COMPLÉTEZ CE QUI SUIT:
[a] Répondez à ces questions à partir de l'extrait :
(i) À quel siècle vivait Celse ?
(ii) Avec les thèses de qui l'ascétisme devait-il connaître son apogée ?
(iii) Quels écrits attestent que la sexualité chrétienne ne renia pas d'entrée de jeu le plaisir ?
[b] Dans le paragraphe de l'extrait, relevez tous les auteurs dont sont évoqués les propos, les thèses ou les écrits.

EXTRAIT CITÉ:
......
Interminable et singulier Moyen Âge - Épisode 2
14/09/2023|Sébastien Hubier et Léa Samara
Comme le résumait Celse au IIe siècle, les païens voyaient les premiers chrétiens comme un « φιλοσώματον γένος » – c'est-à-dire, littéralement, un peuple qui aime le corps – et il leur reprochait d'organiser des orgies sans frein dans les catacombes de la périphérie sud de Rome. De fait, les premiers chrétiens ne voyant pas encore la descente de l’âme dans le corps comme une déchéance, celui-ci n'était pas perçu comme totalement indigne, ni comme mauvais en soi. Après tout, n’est-il pas une création de Dieu ? Dans le même temps, pourtant, obnubilés par une apocalypse prochaine d’une part, et, de l’autre, par un sombre ascétisme qui devait bientôt connaître son apogée avec les thèses de Tatien le Syrien, ces premiers chrétiens allaient jusqu’à prohiber toute consommation de boissons enivrantes et toute relation sexuelle. Ainsi tiraillé entre deux postulations contraires, le christianisme naissant a accordé une importance nouvelle aux femmes. Celles-ci n’étant plus perçues comme de simples épouses soumises à leur mari, elles pouvaient désormais convertir leurs proches ou, mieux encore, connaître le martyre (dont les représentations seront du reste érotisées au fil du temps, à partir du IX e siècle notamment). En outre, la sexualité chrétienne, bien qu’influencée par les rigueurs stoïciennes, ne renia pas d’entrée de jeu le plaisir, ce dont attestent les écrits de Clément d’Alexandrie.
......
[Données enregistrées]
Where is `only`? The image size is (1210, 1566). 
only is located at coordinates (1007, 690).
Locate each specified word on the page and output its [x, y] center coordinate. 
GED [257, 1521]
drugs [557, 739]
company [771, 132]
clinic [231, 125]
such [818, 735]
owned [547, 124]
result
......
RÉPONSES AUX CONSIGNES:
[a]
(i) Au IIe siècle.
(ii) Avec les thèses de Tatien le Syrien.
(iii) Les écrits de Clément d'Alexandrie.

[b] Celse, Tatien le Syrien, Clément d'Alexandrie